Cytat: romek987
To normalne. Ja z Eastenders też czasem niewiele rozumiem, a z wiadomości BBC czy CNN całkiem sporo. Kwestia osłuchania się konkretnego akcentu. A na youtube, czy innych tego typu platformach jest mnóstwo materiałów do słuchania.
Jak rozmawiasz przez Internet, to co cię obchodzi co sobie pomyślą. Najwyżej znajdziesz kogoś innego do rozmowy. Kwestia psychologiczna, a nie językowa.
Może korzystaj z urbandictionary, albo po prostu poproś rozmówcę, żeby ci wyjaśnił dane słowo. Na przykład na reddit, zależnie w jakiej grupie, ale ogólnie jest dużo slangu, więc to jest takie średnie miejsce do uczenia się języka. Jak mieszkasz w Polsce, to chyba najlepiej uczyć się "standardowego" akcentu, takiego jak w wiadomościach. Może dobierz sobie bardziej starannie rozmówcę do swoich potrzeb, żeby odnieść jak najwięcej korzyści z rozmowy. Są platformy online gdzie można sobie wykupić lekcje z nativem.
Ja mam kontakty z nativami za darmo, niektórzy mają nawet wykształcenie filologiczne, to jest strona do nauki języków i są tam naprawdę życzliwi ludzie. Dzięki nim, nauczyłam się innego języka w dwa lata. Problem jest tylko w tym, że partnerów do rozmowy dobiera się losowo i raczej według zainteresowań a nie, poziomu języka.

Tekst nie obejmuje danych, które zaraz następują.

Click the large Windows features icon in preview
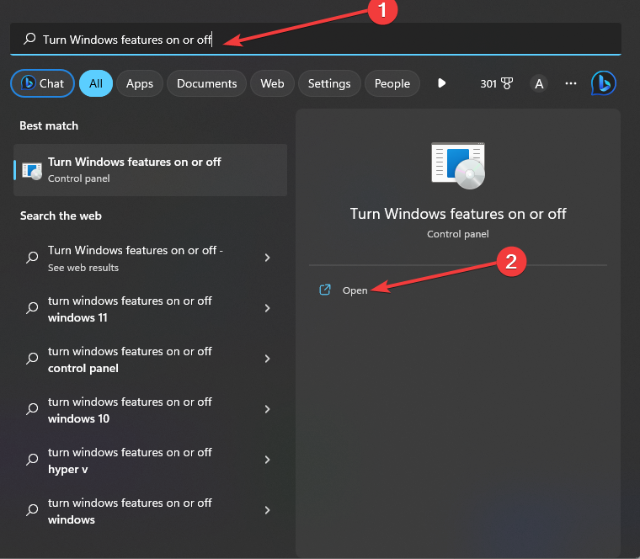 click(457, 164)
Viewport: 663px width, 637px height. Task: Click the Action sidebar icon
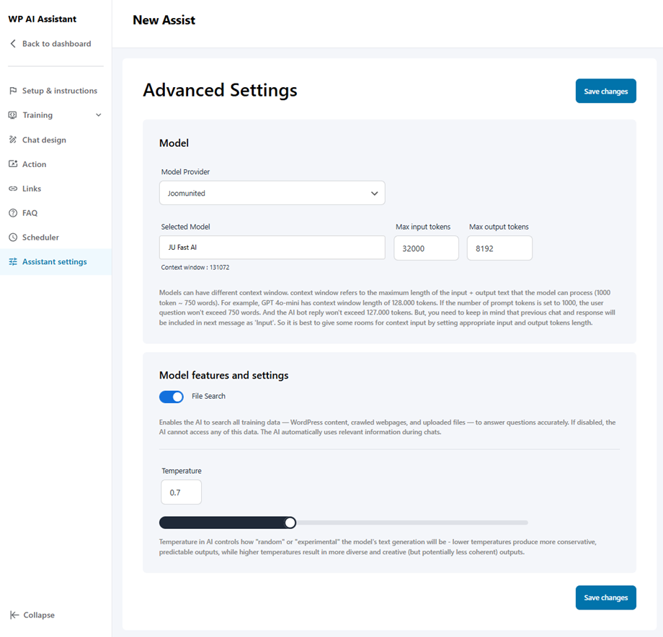point(12,164)
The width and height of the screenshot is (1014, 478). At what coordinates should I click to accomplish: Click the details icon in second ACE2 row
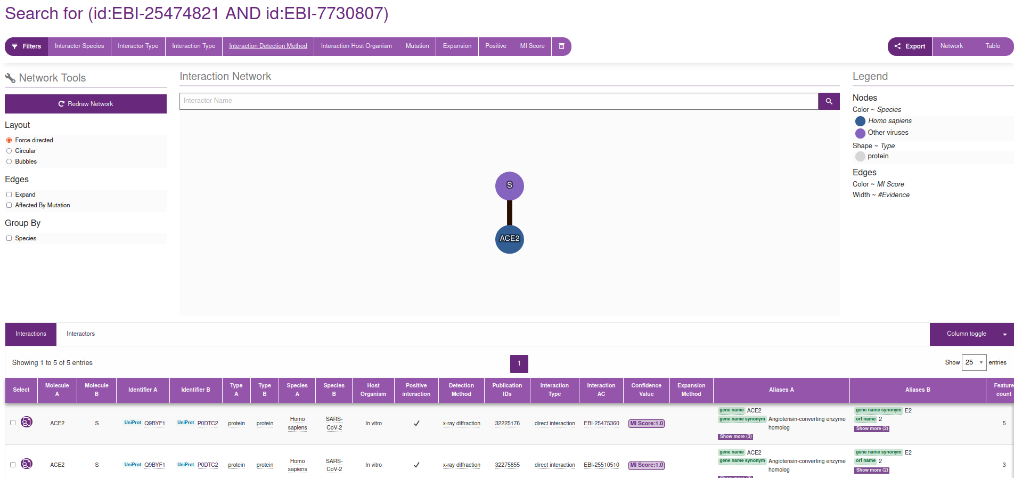coord(27,464)
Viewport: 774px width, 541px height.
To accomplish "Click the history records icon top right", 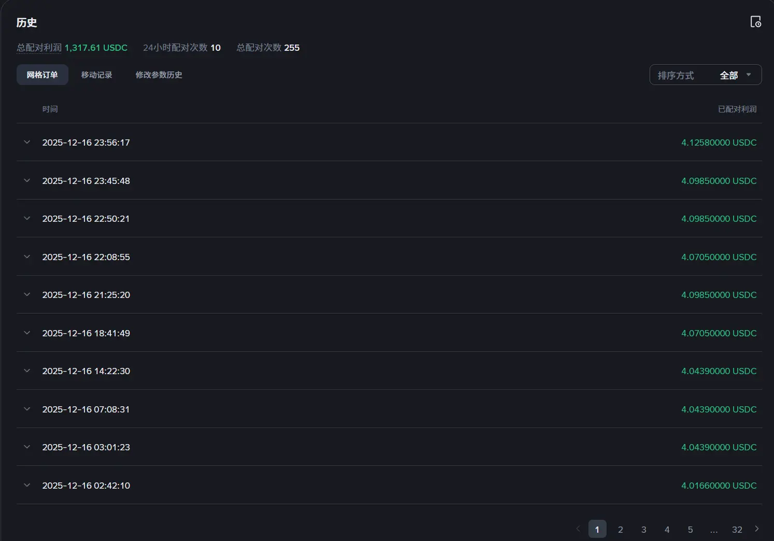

Tylko dziwi mnie, dlaczego nie-nativeów rozumiem a ich nie. Najgorsze jest to, że nawet udawać, że rozumiem nie za bardzo mogę bo to żadna rozmowa :( Kwestia też tego, że wiele słów widziałam tylko w formie pisanej i trochę zgaduję, jak je wymówić a podczas konfrontacji z tym już jest kiepsko.
Cytat: Ania_z_Teksasu
Podoba mie sie ze jestes niesamowiecie ambitna! Czy ktos powiedzial Ci ze masz "BARDZO ciezki akcent"? Jesli chcesz, to ja to moge ocenic z pubktu widzenia native speakera i Polski :) No charge. Quick 5 min Skype call. :) Jestem w USA od roku '91. Mam 10 lat doswiadczenia tutaj jako trener i mowca publiczny. I am sure your English is better than you think :)
Za darmo, czy nie? :) Tak, słyszałam to od koleżanki anglistki i od jednego pana z Anglii. Za to inni mówili, że jest dobrze i sama już nie wiem... chcę mówić poprawnie a nie jak rocznik przedwojenny i to też blokuje mnie przed mówieniem.
Cytat: terri
Przeczytalam post Micca...
Najwieksza bariera ktora sobie stawiasz kiedy rozmawiasz a natiwami to jest ....wstyd.. wstyd, ze cos powiesz nie tak, a oni (nativi) cos zle o tobie pomysla. Nie jestes 100 procent pewna na jakim poziomie oni sami sa. Prosze sie nie wstydzic i walic na calego ze slowami ktore umiesz. Jak im sie nie podoba, to pojdziesz gdzies indziej.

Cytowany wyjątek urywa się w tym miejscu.